SOURCE PASSAGE –
►

My favorite Western movie is Marlon Brando’s One-Eyed Jacks. The title refers to people who have a hidden side, like two of the jacks in a deck of cards who are seen in profile. Late in the story the hero, “Rio” (Brando), tells his former partner in crime, the apparently respectable but treacherous “Dad” (Karl Malden), “You’re a one-eyed jack, Dad. I seen your other side.”

Lately some one-eyed jacks have been in the news. One is Robert Hanssen, the seemingly religious and patriotic family man who worked for the FBI while selling secrets to the Russians for many years. His friends, one of whom I know personally, were astounded. They had never imagined that he, of all people, could betray his country.

Then there is the case of a former president who, in his final hours in office, bestowed pardons in return for what appears to have been cash. His fellow Democrats were amazed. They had never suspected that he, of all people, was capable of corruption.

◄

REQUEST 1 – Format the records as a Markdown table with the columns Number and Record line, one row per line, leaving out blank lines. Start with the line containing "coordinates (68, 166)." and continue through the line containing "coordinates (610, 384).".

DATA FOR THE TASK –
►

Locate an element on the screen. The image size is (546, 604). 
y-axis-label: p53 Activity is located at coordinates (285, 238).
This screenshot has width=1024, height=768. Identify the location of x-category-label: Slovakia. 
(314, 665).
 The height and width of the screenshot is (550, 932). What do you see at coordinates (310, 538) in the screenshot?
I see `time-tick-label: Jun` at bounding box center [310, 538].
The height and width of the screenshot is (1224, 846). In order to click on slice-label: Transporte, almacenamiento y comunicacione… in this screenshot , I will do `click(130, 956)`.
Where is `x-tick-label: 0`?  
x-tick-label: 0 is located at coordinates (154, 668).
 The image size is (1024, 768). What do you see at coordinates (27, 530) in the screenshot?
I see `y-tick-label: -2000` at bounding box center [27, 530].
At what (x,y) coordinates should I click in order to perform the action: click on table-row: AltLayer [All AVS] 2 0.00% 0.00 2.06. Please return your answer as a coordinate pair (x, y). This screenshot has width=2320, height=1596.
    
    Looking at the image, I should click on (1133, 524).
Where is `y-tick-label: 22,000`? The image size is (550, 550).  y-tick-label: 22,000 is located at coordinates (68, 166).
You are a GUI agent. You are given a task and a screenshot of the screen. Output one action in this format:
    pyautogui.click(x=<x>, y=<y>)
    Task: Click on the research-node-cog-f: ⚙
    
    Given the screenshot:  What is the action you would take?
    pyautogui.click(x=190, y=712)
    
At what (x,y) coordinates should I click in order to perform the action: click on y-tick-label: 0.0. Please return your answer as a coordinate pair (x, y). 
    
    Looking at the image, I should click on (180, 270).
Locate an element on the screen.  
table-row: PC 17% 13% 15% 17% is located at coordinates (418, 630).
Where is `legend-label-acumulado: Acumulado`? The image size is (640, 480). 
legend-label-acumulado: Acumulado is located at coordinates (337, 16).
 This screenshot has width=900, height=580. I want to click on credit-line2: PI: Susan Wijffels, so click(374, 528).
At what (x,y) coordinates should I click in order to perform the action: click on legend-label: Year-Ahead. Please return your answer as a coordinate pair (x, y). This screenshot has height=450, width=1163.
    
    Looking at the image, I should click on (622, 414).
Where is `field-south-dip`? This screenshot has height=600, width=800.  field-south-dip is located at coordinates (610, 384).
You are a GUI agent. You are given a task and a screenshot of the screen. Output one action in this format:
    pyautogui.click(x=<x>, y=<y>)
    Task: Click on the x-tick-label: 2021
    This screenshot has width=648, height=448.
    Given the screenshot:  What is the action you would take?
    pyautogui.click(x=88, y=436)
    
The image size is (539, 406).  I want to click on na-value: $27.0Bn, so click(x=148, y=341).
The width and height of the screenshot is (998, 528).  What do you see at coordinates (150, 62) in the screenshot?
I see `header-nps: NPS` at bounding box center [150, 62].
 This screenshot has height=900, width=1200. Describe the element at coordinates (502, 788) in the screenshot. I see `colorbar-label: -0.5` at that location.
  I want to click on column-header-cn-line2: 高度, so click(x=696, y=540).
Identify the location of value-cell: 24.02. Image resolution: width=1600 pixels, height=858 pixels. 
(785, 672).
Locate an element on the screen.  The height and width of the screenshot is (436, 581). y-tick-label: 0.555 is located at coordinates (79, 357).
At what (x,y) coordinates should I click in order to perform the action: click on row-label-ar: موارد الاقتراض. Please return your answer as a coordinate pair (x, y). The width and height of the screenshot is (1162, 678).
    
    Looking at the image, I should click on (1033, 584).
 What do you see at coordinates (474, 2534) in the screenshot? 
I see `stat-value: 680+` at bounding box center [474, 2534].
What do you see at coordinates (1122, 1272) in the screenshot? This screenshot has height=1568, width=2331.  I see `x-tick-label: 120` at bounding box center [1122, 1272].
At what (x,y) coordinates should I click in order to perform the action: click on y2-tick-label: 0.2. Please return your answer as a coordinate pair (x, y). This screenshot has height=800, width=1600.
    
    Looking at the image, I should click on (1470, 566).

◄

REQUEST 2 – Rewrite the portion of the one-eyed jacks essay that starts with "Then there is" and continues through "capable of corruption.", replacing "pardons" with "commutations".

REPLY 1 –
| Number | Record line |
|---|---|
| 1 | Where is `y-tick-label: 22,000`? The image size is (550, 550).  y-tick-label: 22,000 is located at coordinates (68, 166). |
| 2 | You are a GUI agent. You are given a task and a screenshot of the screen. Output one action in this format: |
| 3 |     pyautogui.click(x=<x>, y=<y>) |
| 4 |     Task: Click on the research-node-cog-f: ⚙ |
| 5 |     Given the screenshot:  What is the action you would take? |
| 6 |     pyautogui.click(x=190, y=712) |
| 7 | At what (x,y) coordinates should I click in order to perform the action: click on y-tick-label: 0.0. Please return your answer as a coordinate pair (x, y).  |
| 8 |     Looking at the image, I should click on (180, 270). |
| 9 | Locate an element on the screen.   |
| 10 | table-row: PC 17% 13% 15% 17% is located at coordinates (418, 630). |
| 11 | Where is `legend-label-acumulado: Acumulado`? The image size is (640, 480).  |
| 12 | legend-label-acumulado: Acumulado is located at coordinates (337, 16). |
| 13 |  This screenshot has width=900, height=580. I want to click on credit-line2: PI: Susan Wijffels, so click(374, 528). |
| 14 | At what (x,y) coordinates should I click in order to perform the action: click on legend-label: Year-Ahead. Please return your answer as a coordinate pair (x, y). This screenshot has height=450, width=1163. |
| 15 |     Looking at the image, I should click on (622, 414). |
| 16 | Where is `field-south-dip`? This screenshot has height=600, width=800.  field-south-dip is located at coordinates (610, 384). |

REPLY 2 –
Then there is the case of a former president who, in his final hours in office, bestowed commutations in return for what appears to have been cash. His fellow Democrats were amazed. They had never suspected that he, of all people, was capable of corruption.